Start SUPPLIED MATERIAL

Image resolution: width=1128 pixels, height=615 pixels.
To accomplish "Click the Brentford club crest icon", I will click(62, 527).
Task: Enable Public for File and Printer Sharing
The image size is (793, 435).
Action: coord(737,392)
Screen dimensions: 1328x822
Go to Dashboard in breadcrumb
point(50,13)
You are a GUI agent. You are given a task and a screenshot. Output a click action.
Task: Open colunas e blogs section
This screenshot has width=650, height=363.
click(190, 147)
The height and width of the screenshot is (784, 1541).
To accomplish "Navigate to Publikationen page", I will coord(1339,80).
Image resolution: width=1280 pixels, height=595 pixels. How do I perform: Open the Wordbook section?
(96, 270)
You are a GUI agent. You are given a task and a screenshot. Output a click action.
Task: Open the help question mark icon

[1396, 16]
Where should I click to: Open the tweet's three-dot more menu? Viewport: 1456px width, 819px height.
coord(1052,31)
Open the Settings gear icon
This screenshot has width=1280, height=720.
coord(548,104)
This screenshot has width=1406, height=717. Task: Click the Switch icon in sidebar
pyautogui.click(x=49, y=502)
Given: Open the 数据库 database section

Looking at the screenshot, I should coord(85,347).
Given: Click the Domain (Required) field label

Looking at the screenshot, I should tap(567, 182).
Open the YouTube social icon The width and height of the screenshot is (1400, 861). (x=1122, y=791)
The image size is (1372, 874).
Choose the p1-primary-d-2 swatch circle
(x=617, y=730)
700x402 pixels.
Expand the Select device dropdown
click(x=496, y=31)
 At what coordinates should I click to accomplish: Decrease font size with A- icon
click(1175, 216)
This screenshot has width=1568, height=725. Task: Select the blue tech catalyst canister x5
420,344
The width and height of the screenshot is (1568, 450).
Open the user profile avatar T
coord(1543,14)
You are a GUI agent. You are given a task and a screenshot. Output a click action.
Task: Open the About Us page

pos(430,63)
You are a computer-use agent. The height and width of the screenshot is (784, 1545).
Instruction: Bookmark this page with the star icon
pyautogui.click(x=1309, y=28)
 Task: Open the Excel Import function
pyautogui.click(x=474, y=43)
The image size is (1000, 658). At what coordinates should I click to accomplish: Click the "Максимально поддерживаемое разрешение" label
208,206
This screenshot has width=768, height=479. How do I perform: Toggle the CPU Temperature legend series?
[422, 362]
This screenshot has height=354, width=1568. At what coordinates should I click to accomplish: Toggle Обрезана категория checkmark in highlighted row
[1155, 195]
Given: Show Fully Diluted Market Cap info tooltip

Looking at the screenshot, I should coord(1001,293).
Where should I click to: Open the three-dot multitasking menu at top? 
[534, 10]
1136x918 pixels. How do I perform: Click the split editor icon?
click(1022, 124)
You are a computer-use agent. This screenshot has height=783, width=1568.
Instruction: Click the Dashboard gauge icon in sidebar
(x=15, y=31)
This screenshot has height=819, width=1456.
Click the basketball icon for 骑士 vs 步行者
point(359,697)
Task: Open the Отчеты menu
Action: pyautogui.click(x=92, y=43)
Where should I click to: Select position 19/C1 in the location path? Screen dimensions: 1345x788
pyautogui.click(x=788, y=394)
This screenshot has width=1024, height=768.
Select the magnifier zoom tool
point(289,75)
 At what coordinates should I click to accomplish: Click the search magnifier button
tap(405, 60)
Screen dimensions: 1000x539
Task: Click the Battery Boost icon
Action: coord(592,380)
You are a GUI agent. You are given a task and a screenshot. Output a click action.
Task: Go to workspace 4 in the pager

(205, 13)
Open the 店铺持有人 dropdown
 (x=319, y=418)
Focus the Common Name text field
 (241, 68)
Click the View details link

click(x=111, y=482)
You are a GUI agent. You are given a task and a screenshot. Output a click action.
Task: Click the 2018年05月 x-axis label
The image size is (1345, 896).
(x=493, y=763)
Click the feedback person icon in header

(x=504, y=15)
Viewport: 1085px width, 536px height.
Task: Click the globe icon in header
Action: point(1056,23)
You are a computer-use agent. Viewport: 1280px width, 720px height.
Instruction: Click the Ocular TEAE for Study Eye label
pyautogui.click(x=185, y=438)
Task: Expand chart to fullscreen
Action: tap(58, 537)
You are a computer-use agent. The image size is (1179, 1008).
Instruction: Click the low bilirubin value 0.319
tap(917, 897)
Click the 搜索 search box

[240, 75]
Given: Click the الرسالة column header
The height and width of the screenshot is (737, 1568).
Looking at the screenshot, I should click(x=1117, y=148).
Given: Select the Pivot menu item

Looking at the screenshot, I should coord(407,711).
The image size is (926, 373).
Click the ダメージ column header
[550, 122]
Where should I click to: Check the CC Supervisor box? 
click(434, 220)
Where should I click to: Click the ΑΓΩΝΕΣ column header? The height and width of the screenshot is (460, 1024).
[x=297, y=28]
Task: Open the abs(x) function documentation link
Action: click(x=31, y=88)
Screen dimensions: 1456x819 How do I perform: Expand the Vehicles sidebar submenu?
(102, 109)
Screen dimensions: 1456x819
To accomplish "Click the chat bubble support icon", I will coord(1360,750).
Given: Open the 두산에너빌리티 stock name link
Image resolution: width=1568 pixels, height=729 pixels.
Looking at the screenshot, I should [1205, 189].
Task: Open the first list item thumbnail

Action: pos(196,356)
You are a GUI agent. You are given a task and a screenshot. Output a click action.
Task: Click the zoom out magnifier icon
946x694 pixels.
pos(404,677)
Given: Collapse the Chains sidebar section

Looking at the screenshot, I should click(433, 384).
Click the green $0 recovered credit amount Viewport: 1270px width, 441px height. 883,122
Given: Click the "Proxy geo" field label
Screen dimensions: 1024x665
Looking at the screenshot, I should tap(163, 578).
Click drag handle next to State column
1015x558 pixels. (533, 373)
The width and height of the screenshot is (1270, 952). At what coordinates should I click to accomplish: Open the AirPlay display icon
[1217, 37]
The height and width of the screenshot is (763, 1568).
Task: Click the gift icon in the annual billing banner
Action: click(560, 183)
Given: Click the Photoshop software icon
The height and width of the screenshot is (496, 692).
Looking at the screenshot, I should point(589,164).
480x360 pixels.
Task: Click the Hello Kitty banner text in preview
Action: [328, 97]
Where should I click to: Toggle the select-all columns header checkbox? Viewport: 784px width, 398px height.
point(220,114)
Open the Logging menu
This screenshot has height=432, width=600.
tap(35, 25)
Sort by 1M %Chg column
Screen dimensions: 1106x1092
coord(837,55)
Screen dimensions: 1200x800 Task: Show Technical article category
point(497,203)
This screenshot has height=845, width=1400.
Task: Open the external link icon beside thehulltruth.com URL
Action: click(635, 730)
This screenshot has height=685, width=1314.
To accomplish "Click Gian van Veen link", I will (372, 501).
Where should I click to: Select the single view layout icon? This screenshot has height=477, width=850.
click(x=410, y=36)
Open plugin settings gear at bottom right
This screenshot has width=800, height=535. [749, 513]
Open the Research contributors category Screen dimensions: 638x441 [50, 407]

End SUPPLIED MATERIAL

EXERCISE BRIEF –
Please print the lines of the listing above, between the line holding "This screenshot has height=819, width=1456." and the line holding "pyautogui.click(x=788, y=394)", inclusive, exactly as they appear.

WRITTEN RESPONSE –
This screenshot has height=819, width=1456.
Click the basketball icon for 骑士 vs 步行者
point(359,697)
Task: Open the Отчеты menu
Action: pyautogui.click(x=92, y=43)
Where should I click to: Select position 19/C1 in the location path? Screen dimensions: 1345x788
pyautogui.click(x=788, y=394)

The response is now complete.